Archive of UserLand's first discussion group, started October 5, 1998.

Re: Dispatches from the Napster and Gnutella front

Author:Robert Cassidy
Posted:4/21/2000; 11:31:47 AM
Topic:Dispatches from the Napster and Gnutella front
Msg #:16513 (In response to 16501)
Prev/Next:16512 / 16514

Or in more abstracted terms, it's because the legal alternative is also prohibited to them, but with much stricter enforcement.

Yes, exactly.

The fact that alcohol is recognized as a legal substance provides an enormous amount of infrastructure to call into play in it's enforcement. It's not just the bouncer at the club, but liquor stores, distributors, and producers themselves. They all have mandated to them a common goal of enforcing the 21 age limit. Like a pyramid, you push hard enough on the top and that force will be distributed to the bottom at a magnitude that will be felt. It's the goal hoped for with handguns and tobacco right now.

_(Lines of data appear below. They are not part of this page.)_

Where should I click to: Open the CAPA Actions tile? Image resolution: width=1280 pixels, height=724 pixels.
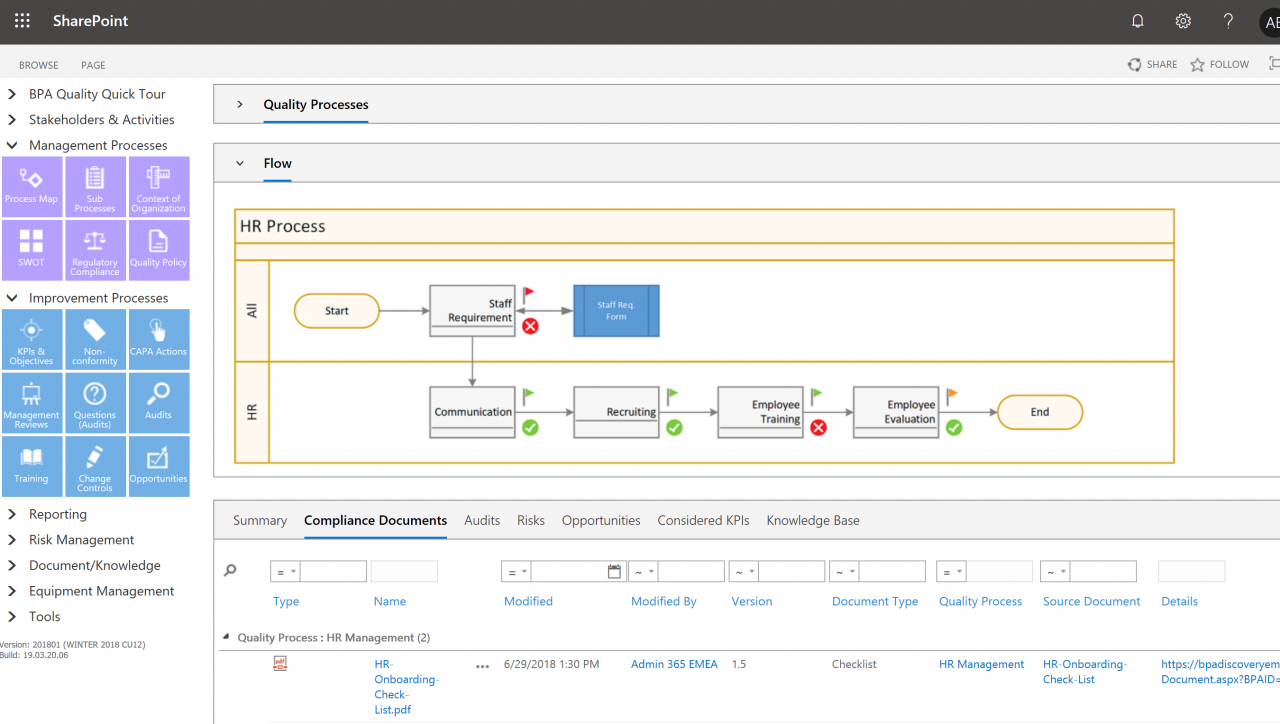158,340
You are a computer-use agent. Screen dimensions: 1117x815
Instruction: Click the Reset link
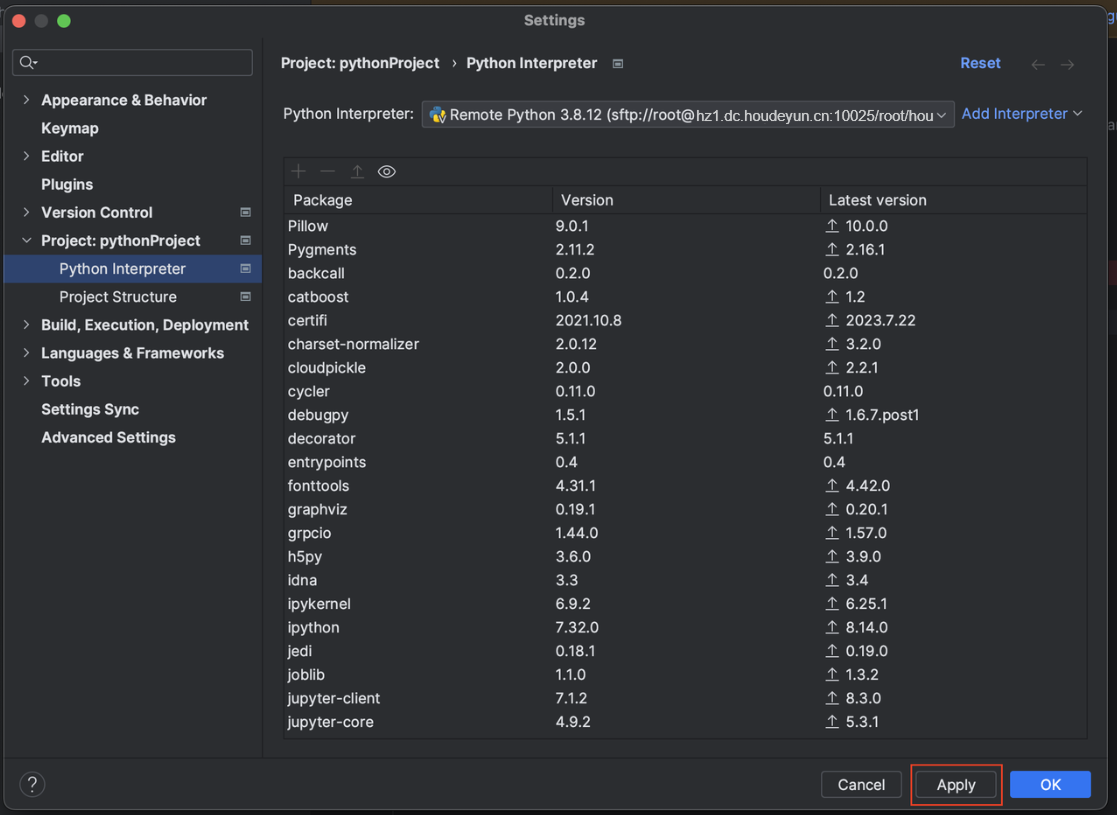point(980,63)
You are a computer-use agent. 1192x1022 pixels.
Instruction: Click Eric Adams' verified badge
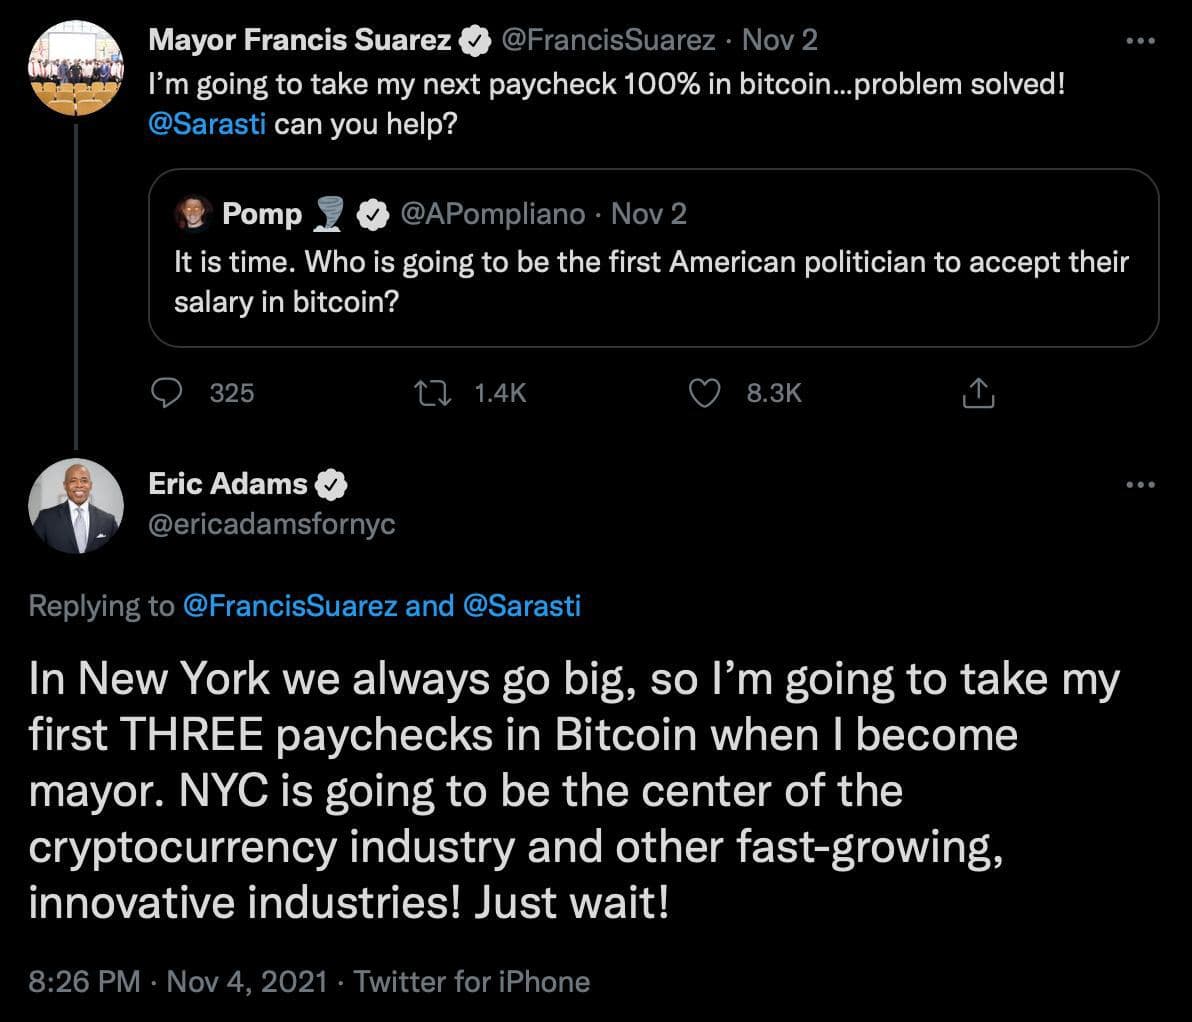coord(331,485)
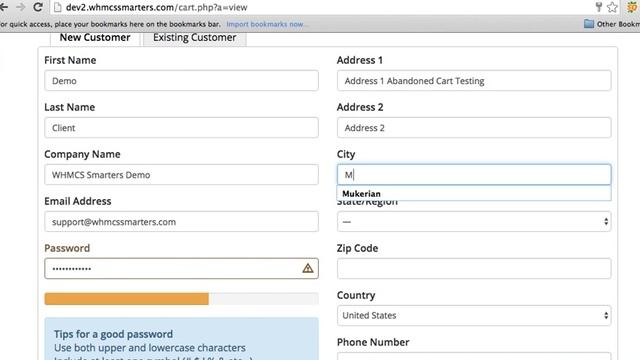Screen dimensions: 640x360
Task: Click into the First Name field
Action: coord(181,81)
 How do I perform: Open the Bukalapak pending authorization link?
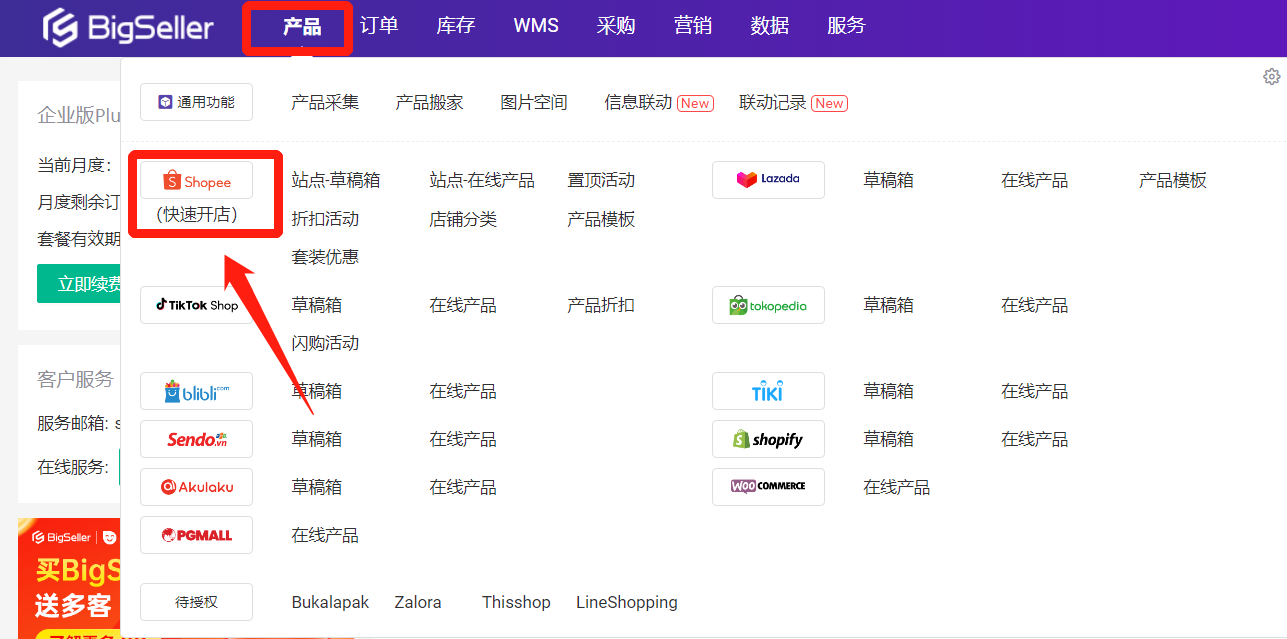(330, 602)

Pot is illegal. There's no infrastructure. It's like pushing water.

There's also a disconnect between the young people that see music as entertainment (which is reinforced by the artists) and the RIAA middlemen which see it as a business. Only when the RIAA takes a more moderate position in this will we see a positive outcome - that is, the RIAA will need to give something to the consumer (MP3 approved content) and something to the artist (the ability to influence distribution of artwork - per song acquisition). As you say, work with the tools rather than against them.

RIAA should focus on building that infrastructure themselves - but that requires handing some control away.

One last observation, it's not through legislation that this mechanism works, rather through litigation. It's why I think patents are so popular now as they lay the framework on which to build a lawsuit. With alcohol, the ability to hold the bartender responsible through litigation for an underage drinkers actions is very compelling... Attorneys are filling in for the failures of a representative government and deliberately enacting change at a national level now.